And when they could not, silence was endured.” (Crabbe.)
Horace Walpole says, “I have kept this letter some days in my writing box till I could meet with a stray member of parliament, for it is not worth making you pay for.”
“The franking of letters as an institution commenced as early as the year 1660, when it was resolved that members’ letters should come and go free, during the sitting of the House. When the Bill was sent up to the Lords, it was thrown out because the privilege was not extended to them. When, however, the omission was supplied, the Bill passed. The privilege in course of time was grossly abused. Members signed large packets of envelopes at once, and either sold them, or gave them to their friends. It was worth the while of a house of business, when letters cost sixpence apiece, to buy a thousand franks at fourpence apiece; sometimes servants got them from their masters and sold them. In the year 1715, franked letters representing £24,000 a year passed through the post. In 1763 the amount was actually £170,000. Supposing that each letter would have brought in sixpence to the post office, this means nearly 7,000,000 letters, so that every member of the two Houses would have signed an average of 7000 letters a year. It was then enacted that no letter should pass free unless the address, as well as the signature, was in the member’s handwriting. Lastly, it was ordered that all franks should be sealed and that they should be put into the post on the day of the date. Even with these precautions the amount of franks represented £84,000 a year. The privilege was finally abolished with the great reforms of 1841. It is needless to add that a system of wholesale forgery had sprung up long before.” “Members of Parliament sold their privileges of franking sometimes for £300 a year.” (Sir Walter Besant, London in the Eighteenth Century.)
In Joseph Brasbridge’s Fruits of Experience, it is mentioned that a large firm of drapers used to buy their franks from the poor relations of M.P.’s at forty-eight shilling the gross.
The abuse of franking was called in question at various dates, and reforms advised. In reply to questions asked in Parliament, it was stated that various clerks in Government offices used to frank to any amount—not only their own correspondence but that of others; probably receiving large sums of money for doing so. In fact it was known that some persons whose salaries were £300 or £400 a year had been making incomes of £1000 and £1200 by this means! The celebrated bookseller Lackington had friends in one of the offices, and sent his catalogues free all over the country. A majority of twelve decided for the Question in the House.

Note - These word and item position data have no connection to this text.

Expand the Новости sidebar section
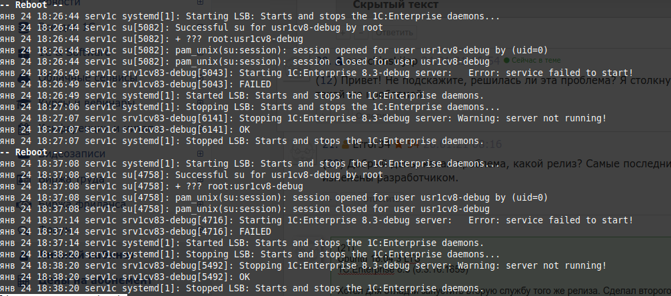This screenshot has height=296, width=671. tap(200, 2)
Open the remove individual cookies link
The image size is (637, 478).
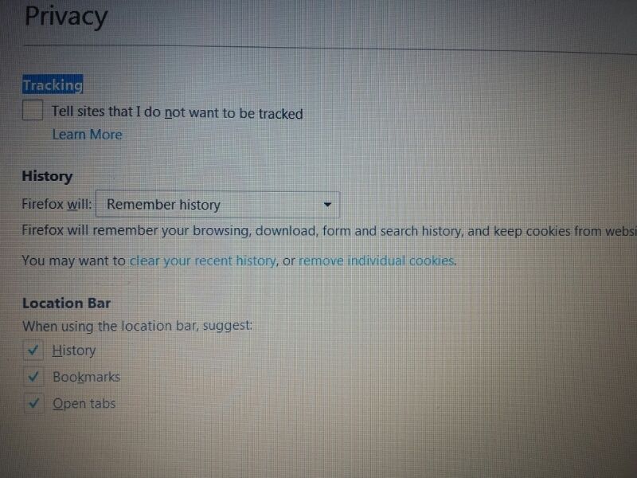click(377, 261)
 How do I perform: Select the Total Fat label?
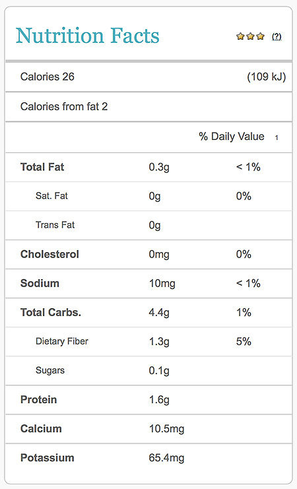42,167
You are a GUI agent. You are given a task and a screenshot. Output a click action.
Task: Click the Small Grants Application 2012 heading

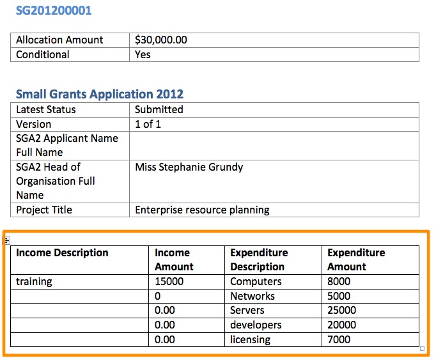[x=100, y=94]
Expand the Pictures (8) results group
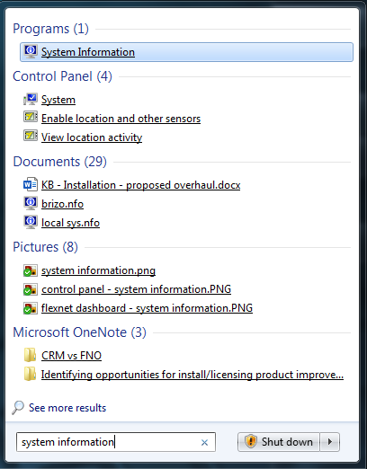Viewport: 367px width, 469px height. pyautogui.click(x=45, y=247)
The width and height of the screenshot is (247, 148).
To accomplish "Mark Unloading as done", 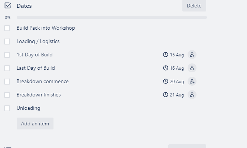I will pos(7,108).
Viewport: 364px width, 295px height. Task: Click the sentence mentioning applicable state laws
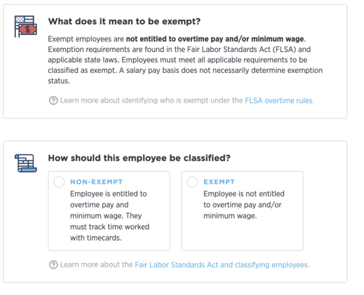coord(179,55)
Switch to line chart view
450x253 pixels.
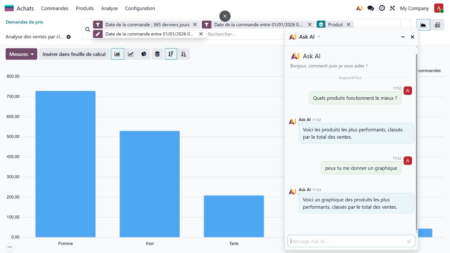point(131,54)
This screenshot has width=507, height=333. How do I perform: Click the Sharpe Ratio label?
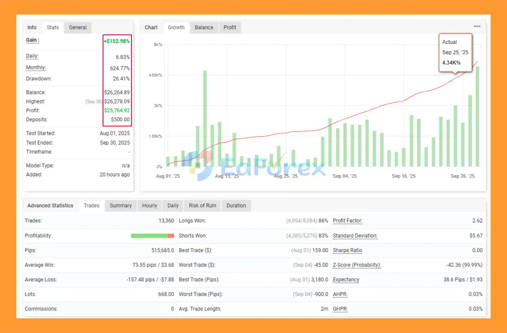tap(347, 250)
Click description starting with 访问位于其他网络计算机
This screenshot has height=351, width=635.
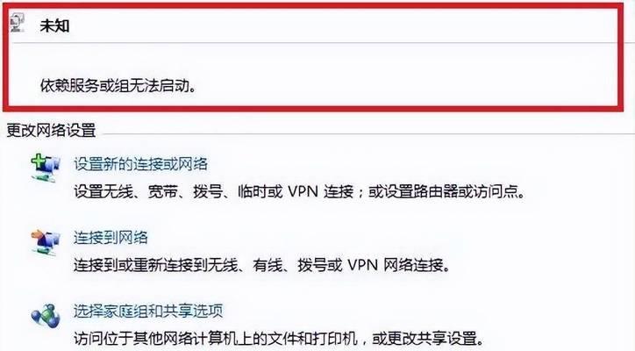point(279,337)
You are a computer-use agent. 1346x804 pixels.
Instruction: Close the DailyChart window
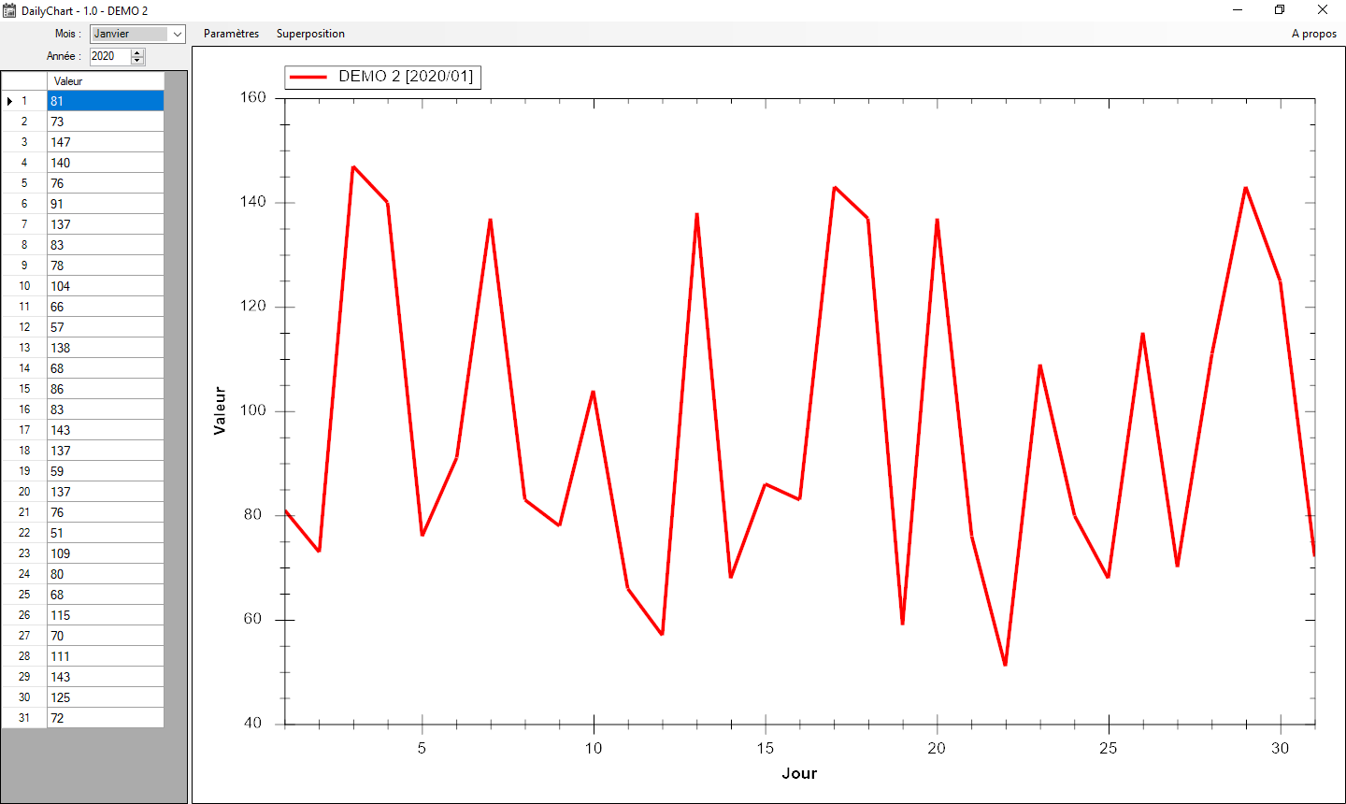tap(1323, 10)
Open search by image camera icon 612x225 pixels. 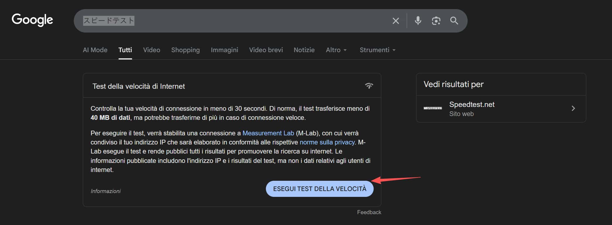(436, 21)
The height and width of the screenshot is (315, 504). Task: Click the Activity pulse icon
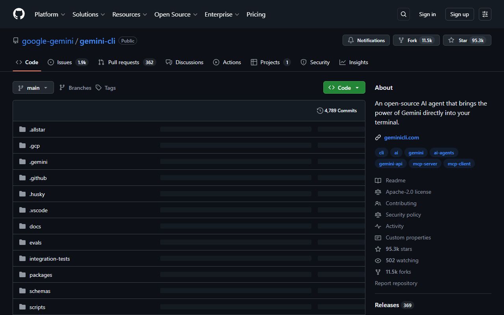tap(378, 226)
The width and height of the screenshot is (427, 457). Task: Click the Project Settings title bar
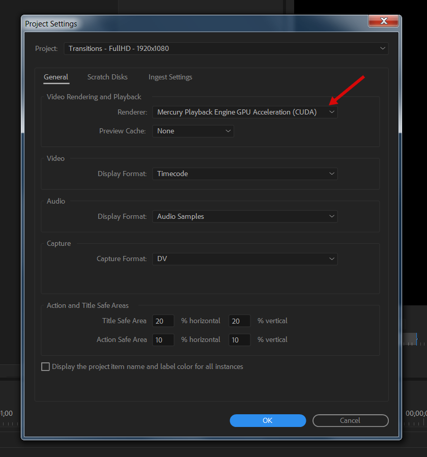tap(193, 23)
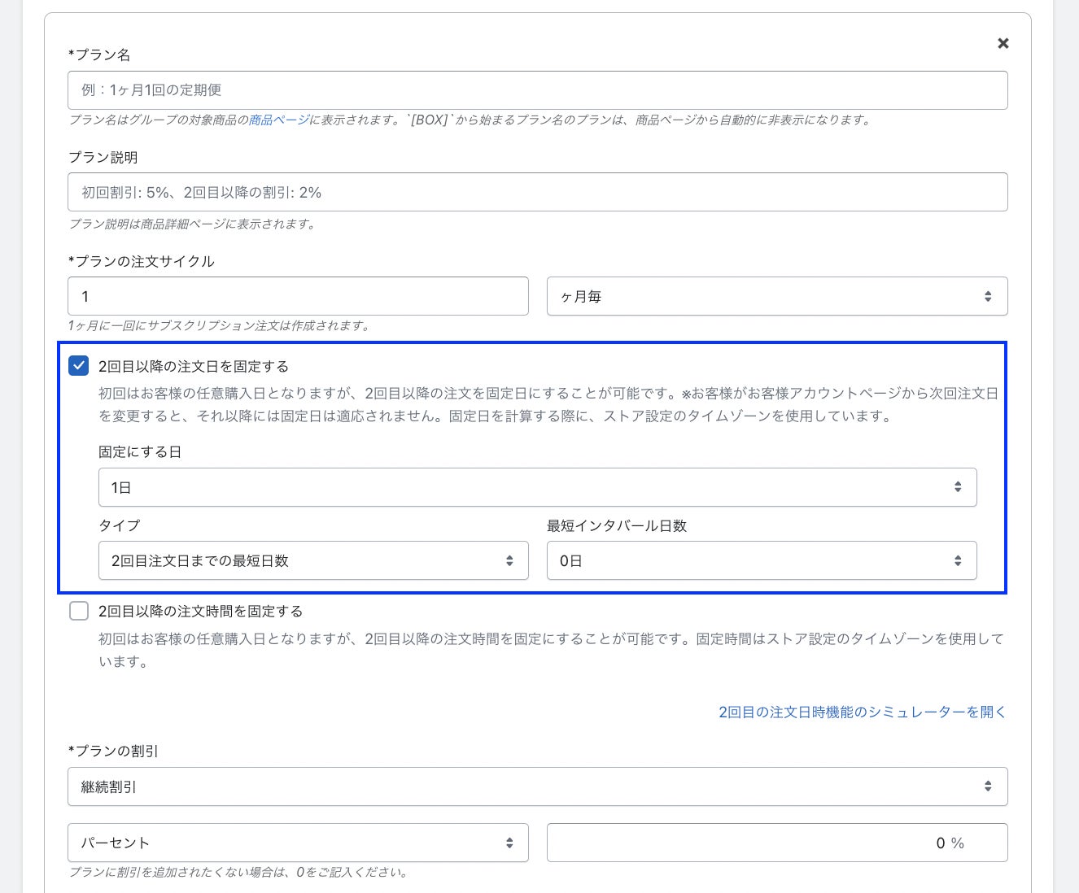Focus the order cycle number field
Screen dimensions: 1079x893
[x=298, y=297]
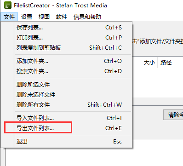This screenshot has width=183, height=166.
Task: Select 搜索文件夹... menu entry
Action: click(x=69, y=71)
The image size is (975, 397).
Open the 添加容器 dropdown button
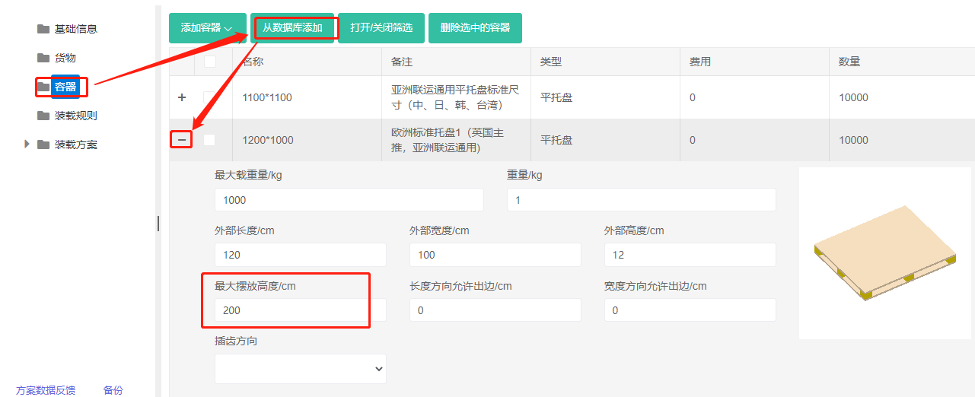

The reforms practically meant the abolition of franks so far as private persons were concerned, as Hannah More put it, Pitt had murdered scribbling; while speaking of a friend she writes: “She will generously tell me she has postage in her pocket, but we have been used to franks, and besides the post is bewitched and charges nobody knows what for letters; two shillings and ninepence, I think Mrs. L. says she paid for a letter.” And again, “The abolition of franks is quite a serious affliction to me, not that I shall ever regret paying the postage for my friends’ letters, but for fear it should restrain them from writing. It is a tax upon the free currency of affection and sentiment, and goes nearer my heart than the cruel decision against literary property did, for that was only taxing the manufacture, but this the raw material.”
These remarks were caused by the reforms of 1784.
But, as we have said, the whole system of franking was not abolished until 1841.
Of course there were no postmen to deliver letters as they do now. It was considered a great convenience to have a post-office at all, from which letters could be fetched. In 1787, Horace Walpole says there was no posthouse at Twickenham. The fetching of letters is one of the minor peeps we get into the times through the novels. In Emma, when Mr. Knightley meets Miss Fairfax he says—
“‘I hope you did not venture far, Miss Fairfax, this morning, or I am sure you must have been wet. We scarcely got home in time. I hope you turned directly!’